En ce temps où les intellectuels faussaires font recette (lire l’essai de Pascal Boniface qui vient de paraitre sous ce titre), et où la visibilité passe dans le camp des traders, footballeurs et autres tennismen, il est bon de relire entre autre Edward Said, mort trop tôt tout comme Darwich, et son essai sur les intellectuels qui rassemble des conférences qu’il donna à la BBC en 1993. Said y fait une mise au point éthique et politique de la place et du rôle de l’intellectuel face au pouvoir, mais aussi implicitement face à "l’agir". S’engager (la suite logique de l’indignation !) n’est pas, d’après lui, s’affilier politiquement mais développer une forme de résistance active au cloisonnement accru du savoir et au climat de défaitisme, choses qui déjà à cette époque se manifestaient avec éclat, tout comme, bien entendu, la servilité qui est de tout temps… Cette posture pourrait sembler à certains "élitiste" et méprisante (et ils ne se privent pas de le dire avec démagogie !), elle est à discuter, c’est sûr - tout comme le statut que j’ai posé dernièrement sur mon mur sur lequel beaucoup on fait silence - , mais elle me semble correspondre à une nécessité, celle de dénoncer toutes les impostures, les mensonges médiatiques, les faux-semblants narcissiques, l’exact contraire de cette "vigilance d’outsider" que prônait Said.
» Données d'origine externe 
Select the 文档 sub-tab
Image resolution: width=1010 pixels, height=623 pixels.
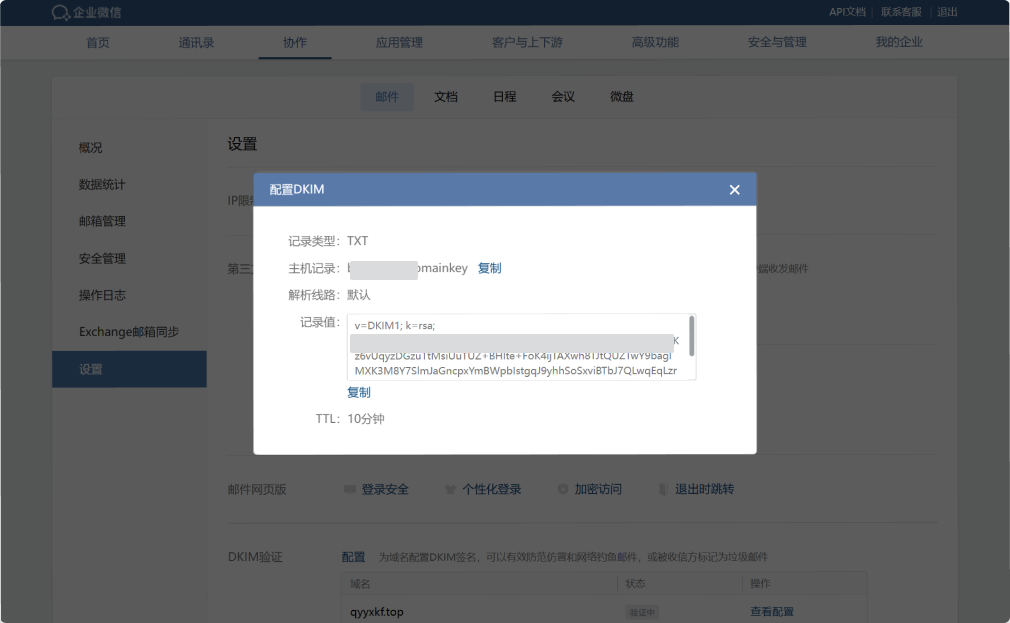446,97
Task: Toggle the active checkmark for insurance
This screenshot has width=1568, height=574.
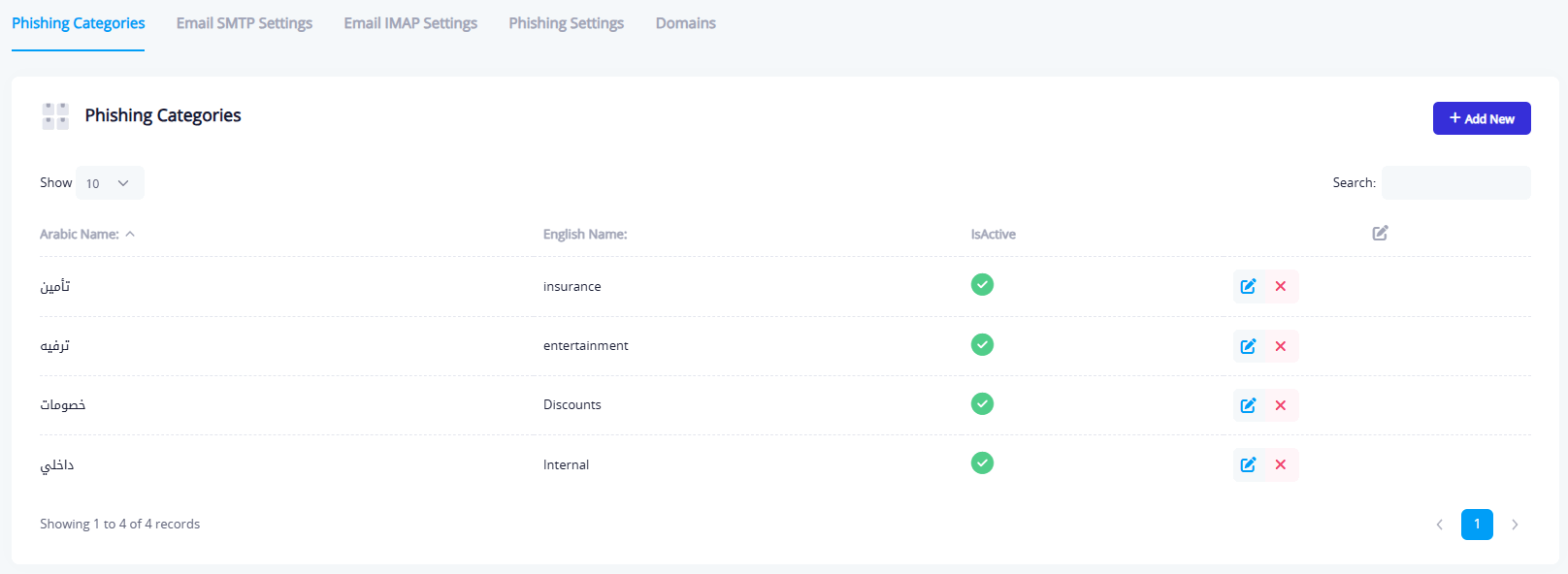Action: (x=982, y=284)
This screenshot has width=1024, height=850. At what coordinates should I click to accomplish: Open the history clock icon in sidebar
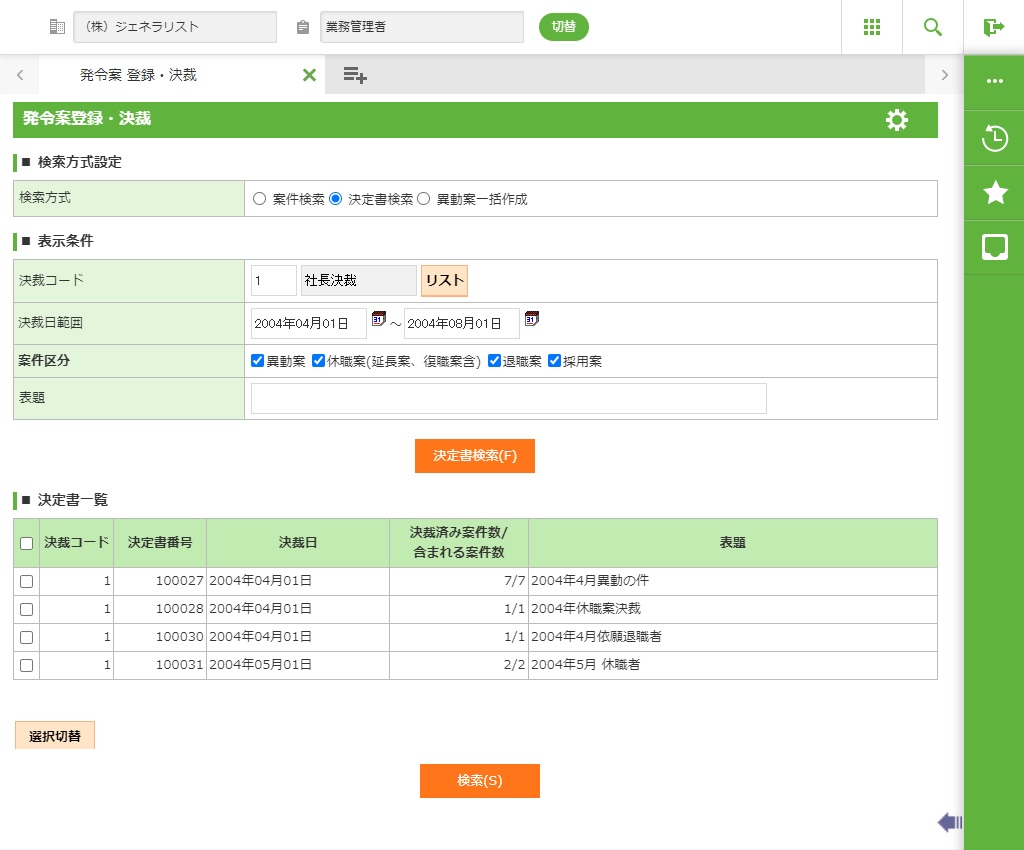(x=994, y=138)
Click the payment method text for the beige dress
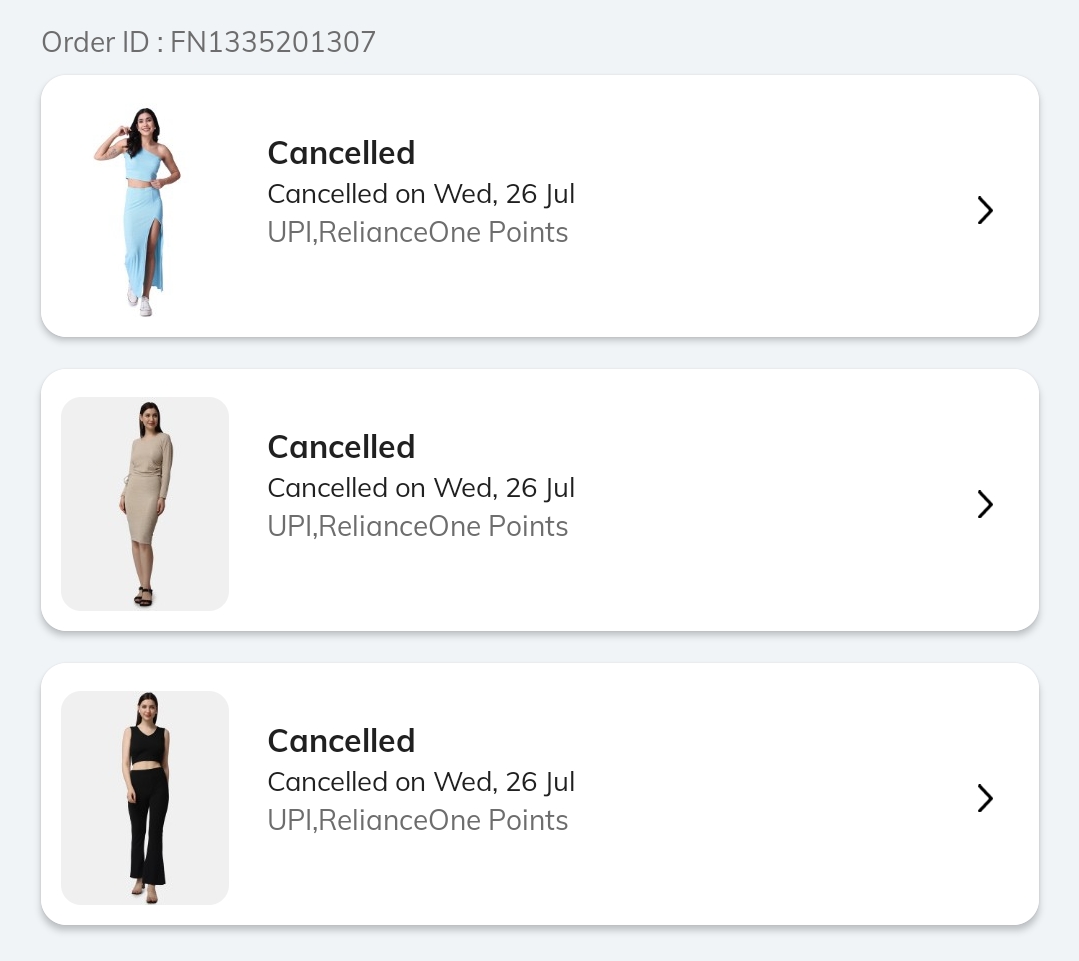Screen dimensions: 1079x961 pos(417,527)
L’intellectuel est "exilé et marginal, amateur et auteur d’une langue qui essaie de dire la vérité au pouvoir", écrivait-il. J’ajouterais : la vérité DU pouvoir et de celle qui réfléchit, se basant sur l’expérience des siècles passés - échecs et réussites - sur les moyens de lutter, de s’organiser ensemble pour ne pas retomber dans les travers qui ont entrainés les échecs des révoltes du passé. Ça me semble indispensable devant les nuages noirs qui s’amoncèlent dans notre ciel commun, du Nord au Sud, et les poussées de révoltes qui surgissent dans le monde arabe, coupées de l’analyse de ces expériences du passé ; ce qui manifestement pose problème…comme ici. Avec toujours, c’est indispensable j’écrirais en premium !, une réflexion éthique, une auto-critique permanente, telles que Said nous les propose dans ses écrits ET dans sa vie.